Task brief:
Copy out the listing from the line containing "You are a computer-use" through the line containing "tap(762, 94)", both lines included, omitting the pictures.

>> begin Stored rows

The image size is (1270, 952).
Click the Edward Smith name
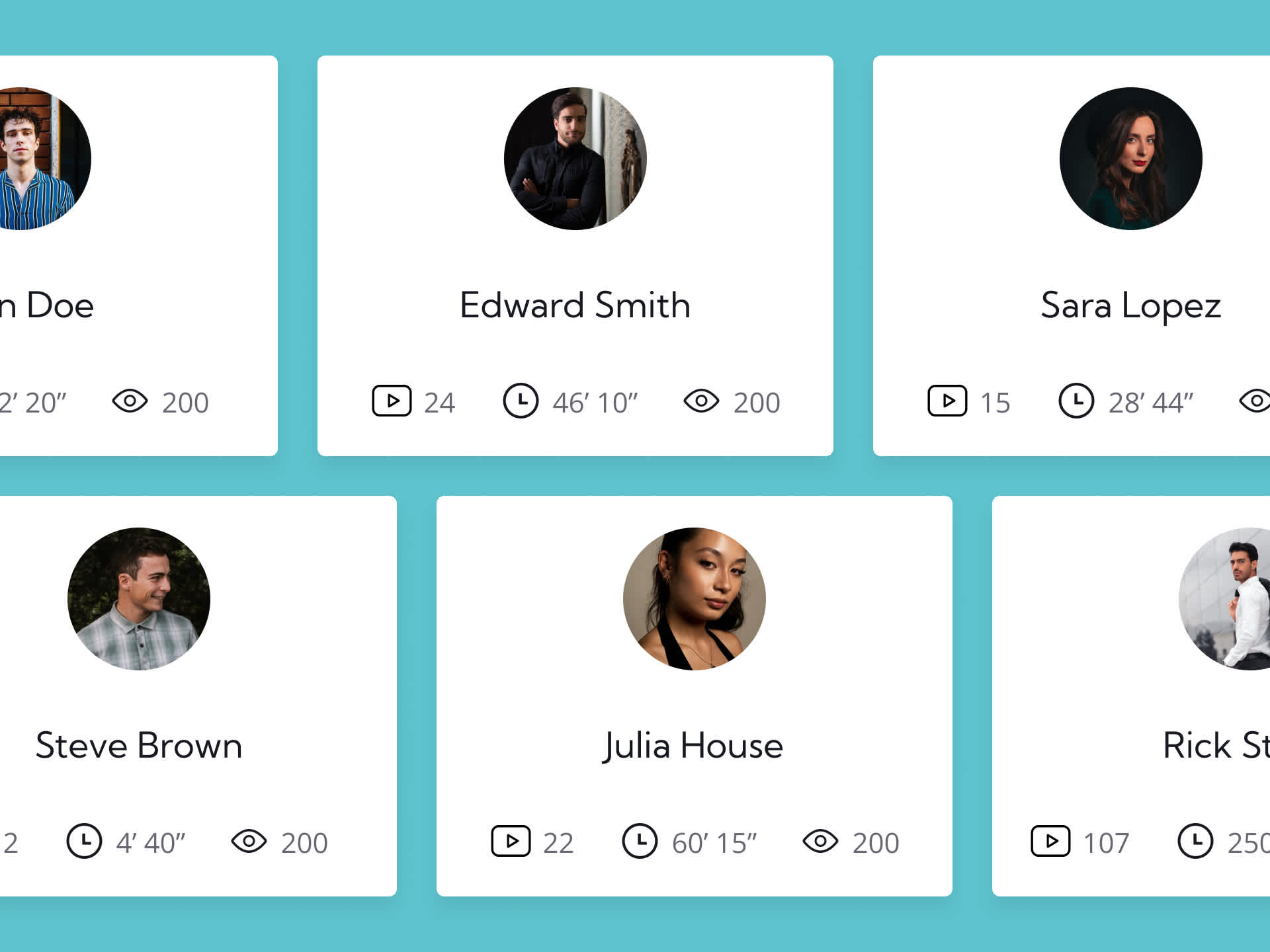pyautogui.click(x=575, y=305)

>> end Stored rows
>> begin Stored rows

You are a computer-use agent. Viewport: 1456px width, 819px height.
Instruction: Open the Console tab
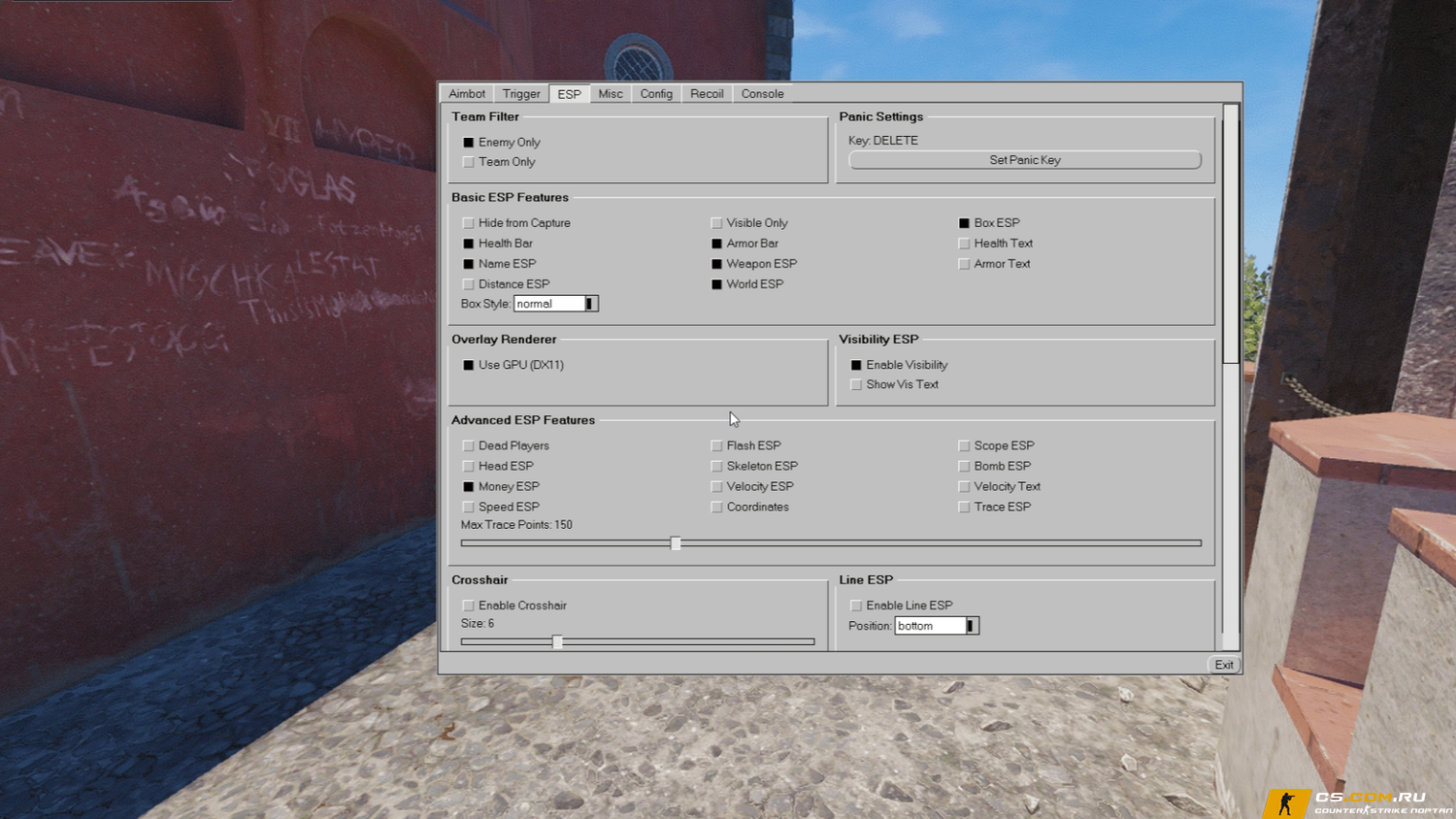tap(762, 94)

>> end Stored rows
>> begin Stored rows

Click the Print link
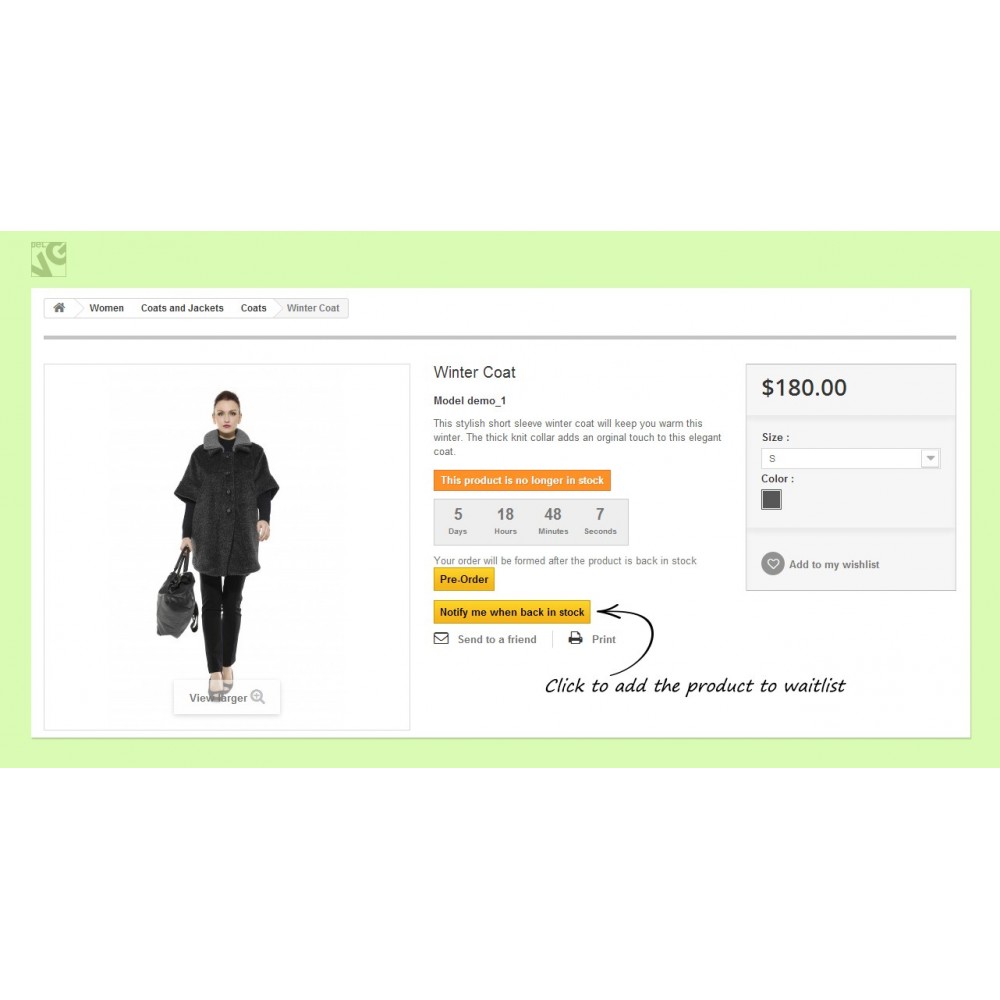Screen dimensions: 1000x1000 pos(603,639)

>> end Stored rows

Full answer:
You are a computer-use agent. Viewport: 1456px width, 819px height.
Instruction: Open the Console tab
tap(762, 94)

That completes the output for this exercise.